Олег испуганно всплеснул руками, бегом бросился вверх по крутому косогору. За его спиной прыгал тяжелый меч на неплотно затянутой перевязи. Томас содрогнулся, выдернул свой меч из ножен, расставил ноги шире и стал ждать, ухватив рукоять обеими руками.
Калика почти докарабкался до норы, когда в темноте полыхнуло красным, мелькнула страшная зеленая и очень когтистая лапа размером с бревно, покрытая толстыми пластинами чешуи...
Когти заскрежетали по камню, оставляя глубокие царапины, следом из пещеры высунулась серо-зеленая скала, как показалось Томасу, но вдруг скала раскололась, ноги Томаса задрожали: из пещеры вылезал дракон! Сэр Говен, судя по песням менестрелей, однажды сразил дракона размером с боевого коня, но этот в десятки раз крупнее! Еще не выполз и до половины, а уже с длинный сарай, на спине покрытый костяными плитами, что на боках переходили в толстую чешую, каждая чешуйка с рыцарский щит. Голова дракона с туловище быка, а в пасти легко поместилась бы коза с двумя козлятами!
Дракон распахнул зев, красный как адова печь, зубы как кинжалы, ревнул уныло. Томас, выронив меч, ухватился за шлем, чтобы не снесло страшным потоком воздуха. Ноздри зверя выгибались, словно собачьи будки, из дыр шел не то дым, не то пар. Глаза дракона, как два опрокинутые вверх дном котла: выпуклые, огромные, немигающие. Брюхо терлось о камни, скрежетало, будто тащили египетскую пирамиду, спина задевала свод, на костяные плиты сыпались камешки, земляная труха. Лапы зверя напоминали лягушачьи или ящерицы, если можно вообразить ящерицу ростом с холм.

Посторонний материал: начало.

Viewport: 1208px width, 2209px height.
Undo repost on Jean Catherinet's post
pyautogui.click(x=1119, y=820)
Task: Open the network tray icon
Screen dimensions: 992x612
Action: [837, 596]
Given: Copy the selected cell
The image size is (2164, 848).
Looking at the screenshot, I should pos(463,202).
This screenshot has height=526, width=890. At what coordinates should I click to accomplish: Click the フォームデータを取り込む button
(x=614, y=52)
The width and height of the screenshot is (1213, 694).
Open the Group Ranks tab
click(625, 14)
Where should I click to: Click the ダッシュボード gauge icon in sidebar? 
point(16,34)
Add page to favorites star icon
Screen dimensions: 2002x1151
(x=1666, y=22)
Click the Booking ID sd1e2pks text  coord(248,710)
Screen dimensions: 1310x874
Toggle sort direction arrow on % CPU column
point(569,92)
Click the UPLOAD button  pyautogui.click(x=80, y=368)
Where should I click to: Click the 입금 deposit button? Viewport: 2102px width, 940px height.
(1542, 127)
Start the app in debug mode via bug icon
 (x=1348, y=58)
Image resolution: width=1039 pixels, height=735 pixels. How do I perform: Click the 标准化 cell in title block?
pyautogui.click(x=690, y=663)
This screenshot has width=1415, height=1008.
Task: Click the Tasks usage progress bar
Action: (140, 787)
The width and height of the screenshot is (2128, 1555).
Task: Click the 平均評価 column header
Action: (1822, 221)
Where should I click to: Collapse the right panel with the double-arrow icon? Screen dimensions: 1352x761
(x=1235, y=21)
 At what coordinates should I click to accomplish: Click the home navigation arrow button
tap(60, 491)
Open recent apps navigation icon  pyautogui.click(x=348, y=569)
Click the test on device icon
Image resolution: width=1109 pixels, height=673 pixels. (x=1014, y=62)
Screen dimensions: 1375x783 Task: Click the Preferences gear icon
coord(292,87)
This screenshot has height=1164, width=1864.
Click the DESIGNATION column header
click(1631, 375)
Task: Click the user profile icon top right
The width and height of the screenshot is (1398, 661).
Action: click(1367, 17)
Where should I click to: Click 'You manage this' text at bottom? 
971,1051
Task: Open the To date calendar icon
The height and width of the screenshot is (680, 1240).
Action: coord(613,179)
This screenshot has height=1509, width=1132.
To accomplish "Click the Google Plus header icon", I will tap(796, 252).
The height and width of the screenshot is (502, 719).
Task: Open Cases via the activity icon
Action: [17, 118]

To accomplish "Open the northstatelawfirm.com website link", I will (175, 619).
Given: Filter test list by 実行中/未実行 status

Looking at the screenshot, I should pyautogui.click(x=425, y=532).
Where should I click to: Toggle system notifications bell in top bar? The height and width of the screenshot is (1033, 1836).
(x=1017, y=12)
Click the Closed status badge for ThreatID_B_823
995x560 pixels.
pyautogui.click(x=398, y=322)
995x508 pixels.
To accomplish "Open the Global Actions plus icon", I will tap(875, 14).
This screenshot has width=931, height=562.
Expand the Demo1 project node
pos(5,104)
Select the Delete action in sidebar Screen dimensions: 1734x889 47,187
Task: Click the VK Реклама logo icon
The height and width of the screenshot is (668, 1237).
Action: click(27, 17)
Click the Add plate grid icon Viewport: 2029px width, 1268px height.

Зверь остановился, мотнул огромной мордой, щурясь от яркого солнца. Солнечные лучи преломились в выпуклых глазах, затянутых прозрачной кожистой пленкой, зверь ревнул снова, начал пятиться, втягивая голову в плечи. Дряблая шея в выцветших, потертых костяных щитках пошла толстыми складками.
Глава 16
Томас, дрожа всем телом, громко читал молитву Пресвятой Деве, защитнице и заступнице отважных воинов, умолял загнать дракона обратно, с таким огромным зверем не справился бы даже Ланселот вместе с остальными рыцарями Круглого Стола... Внезапно оборвал молитву, зло выругался, помянув недобрым словом всех святых, их матерей, детей и родственников: калика вскарабкался на карниз, подхватил скомканную шкуру, бегом несся к зверю!
Томас заорал, призывая глупого язычника не лезть в пасть своему звериному богу, Христос отменил жертвоприношения, став сам последней жертвой, потому не дури, стой, подожди... Если бы добрый конь да длинное копье, подумал со злостью, можно было бы ринуться на дракона: убить не убить, а погиб бы с честью, а теперь остается лишь сложить голову рядом с язычником...
Дракон распахнул пасть, похожую на погреб, требовательно ревнул. Олег с разбегу зашвырнул в нее шкуру. Дракон со стуком, от которого дрогнула почва, захлопнул челюсти, задвигал, перетирая мясо вместе со шкурой, как огромными мельничьими жерновами.